- **Problem description**
Each record that follows is to be transcribed exactly, excluding its images.

######

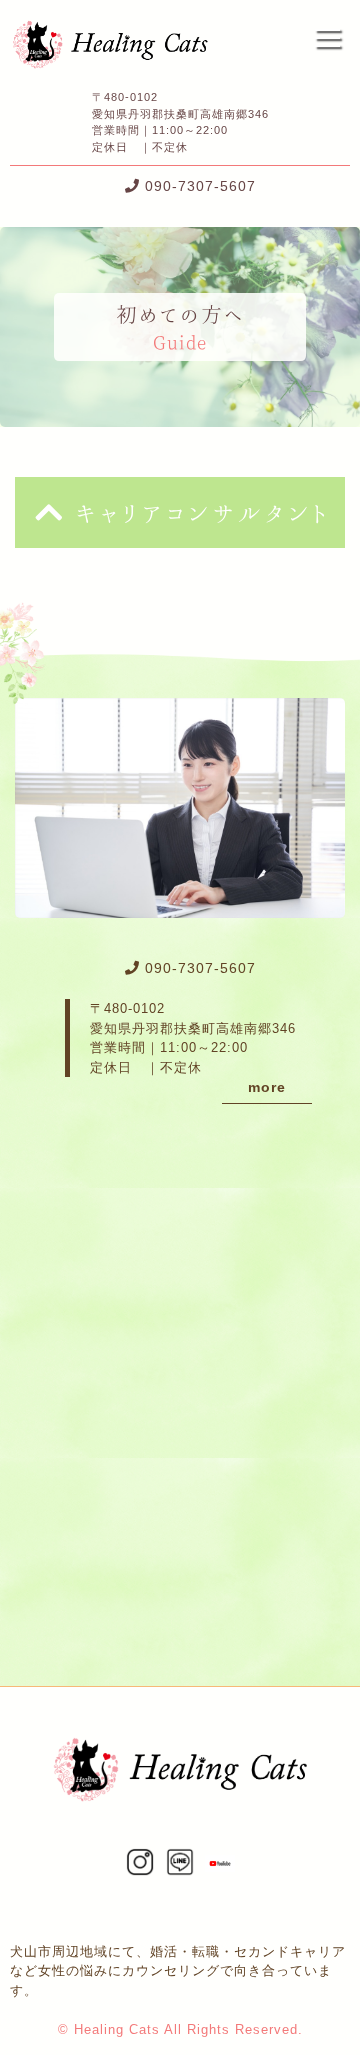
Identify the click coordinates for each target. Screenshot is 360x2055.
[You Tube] (220, 1861)
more (267, 1087)
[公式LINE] (180, 1866)
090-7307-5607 (200, 186)
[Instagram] (140, 1866)
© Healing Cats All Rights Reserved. (180, 2029)
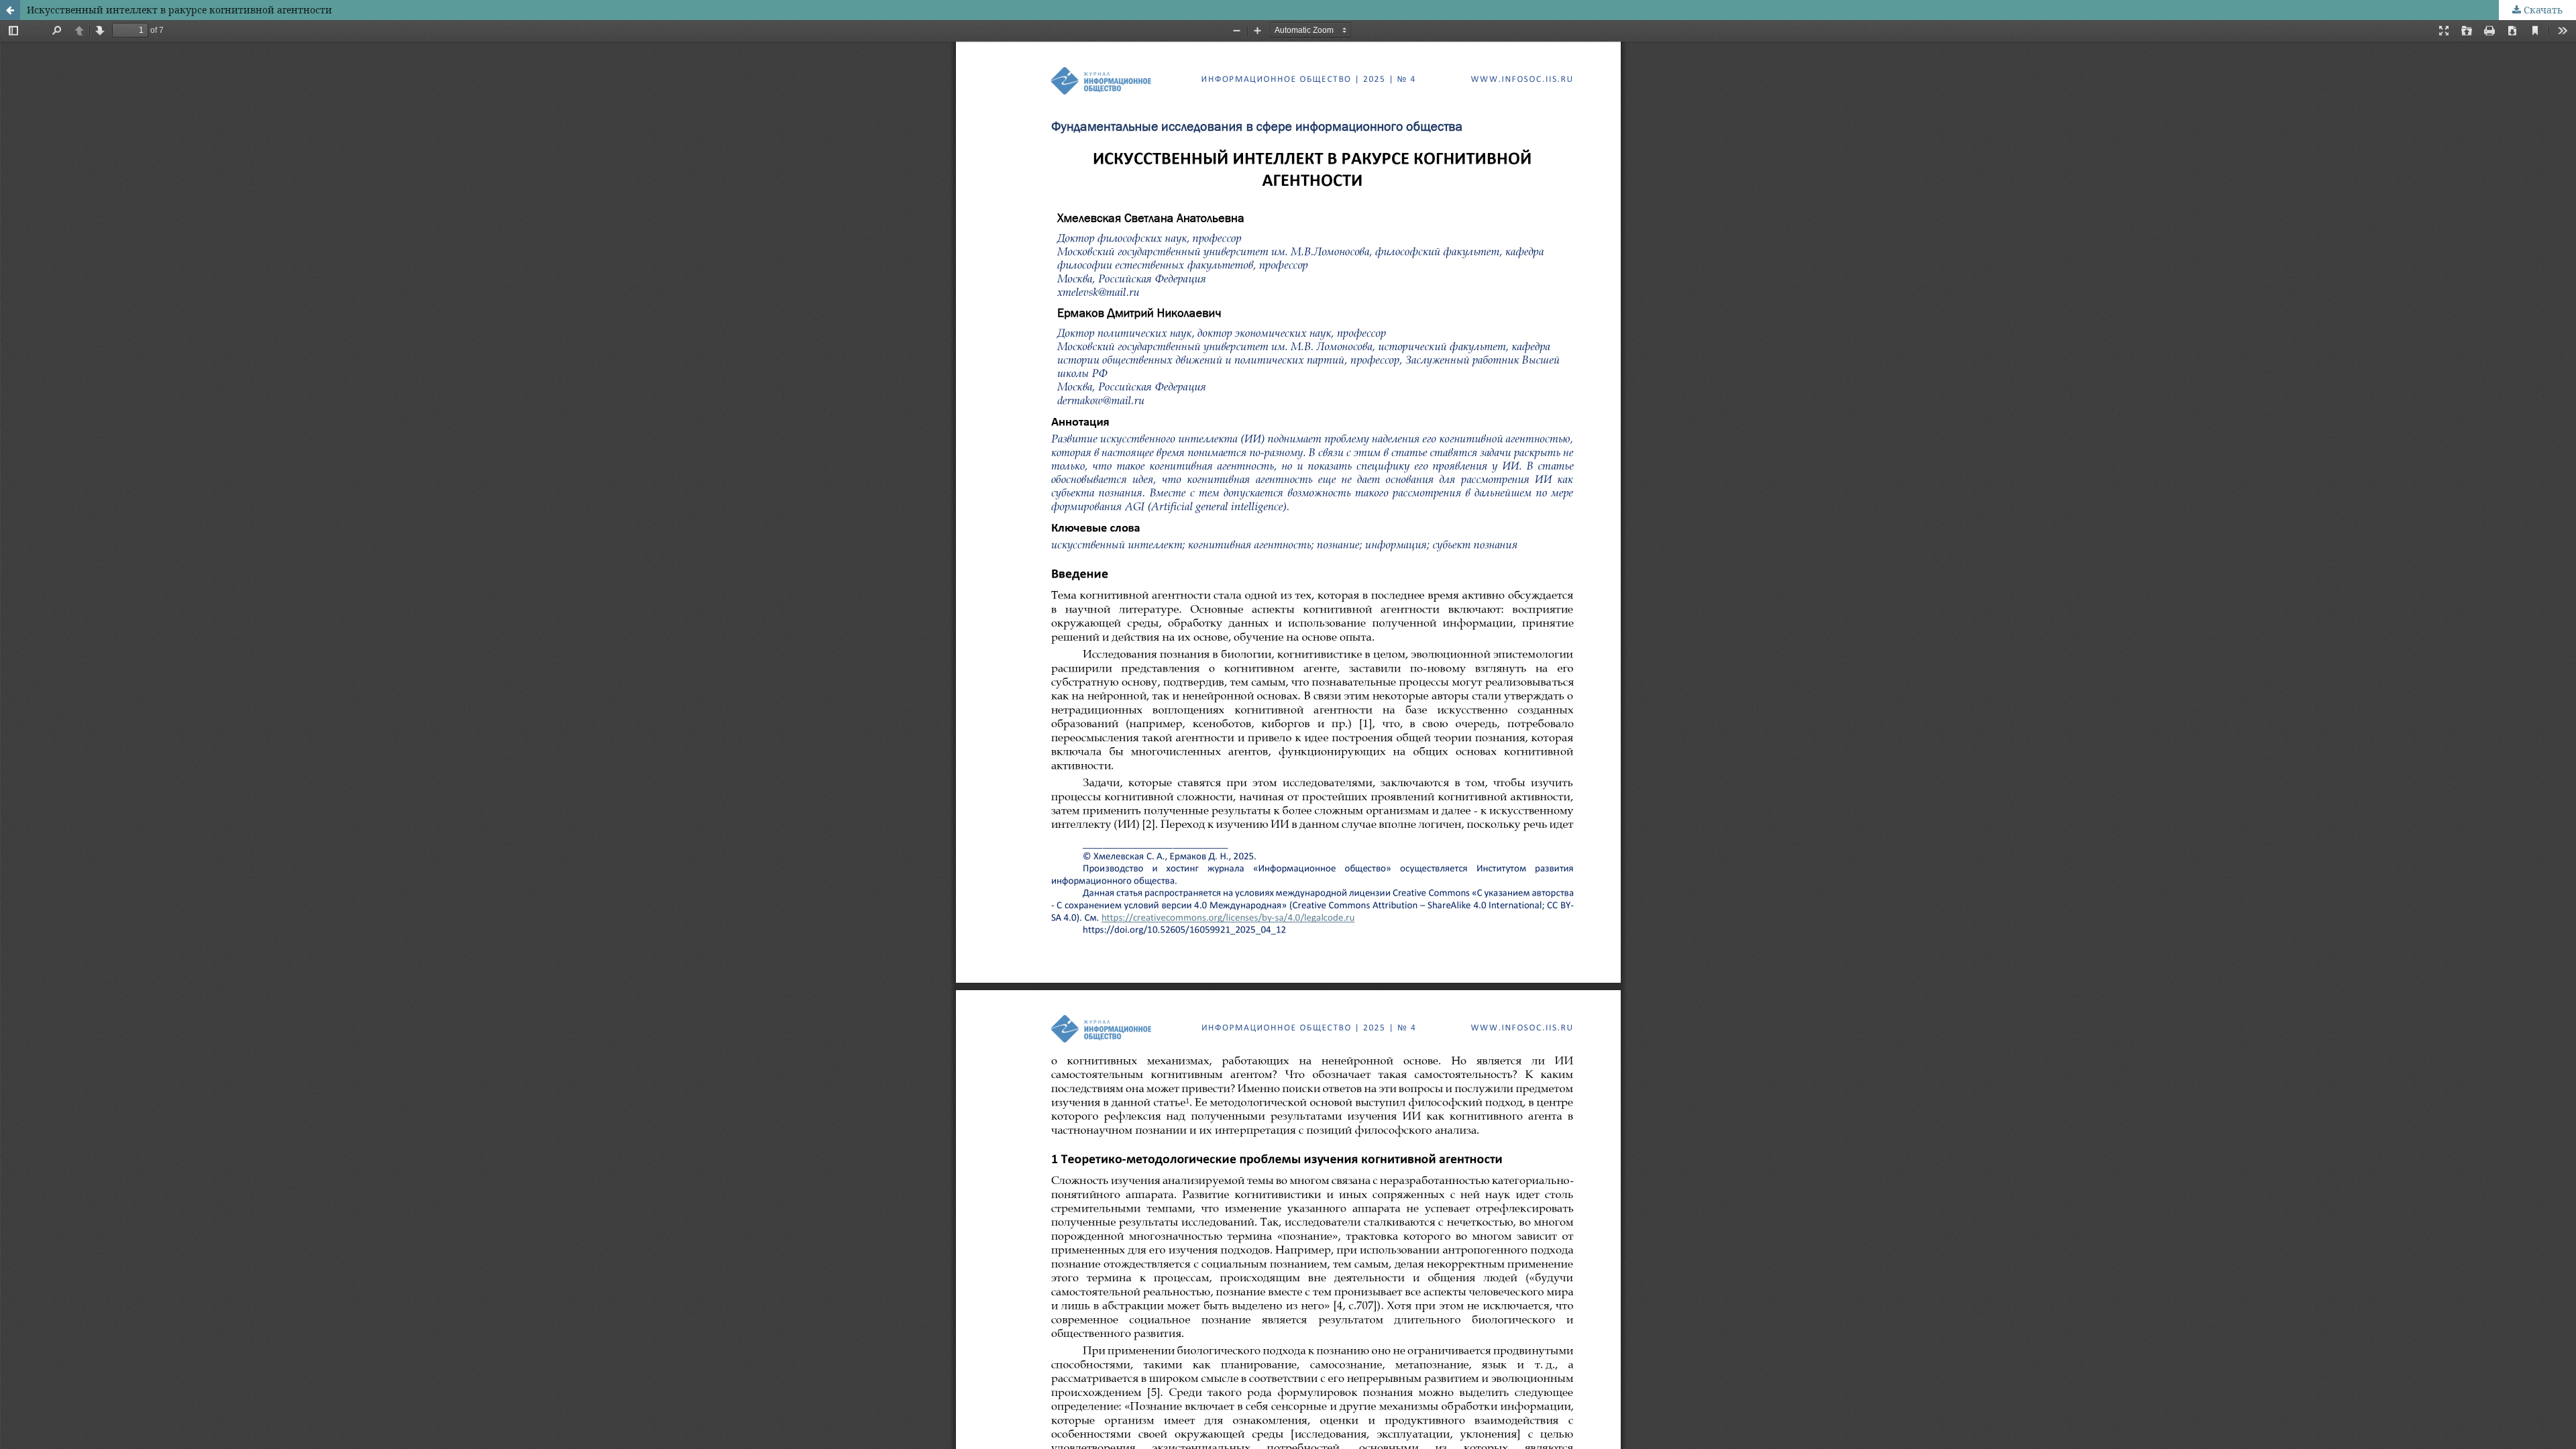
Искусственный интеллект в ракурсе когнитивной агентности (179, 9)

######

- **Solution to the exercise**
Identify the click coordinates for each target. Screenshot is 360x2055.
[You Tube] (220, 1861)
more (267, 1087)
[公式LINE] (180, 1866)
090-7307-5607 (200, 186)
[Instagram] (140, 1866)
© Healing Cats All Rights Reserved. (180, 2029)
Искусственный интеллект в ракурсе когнитивной агентности (179, 9)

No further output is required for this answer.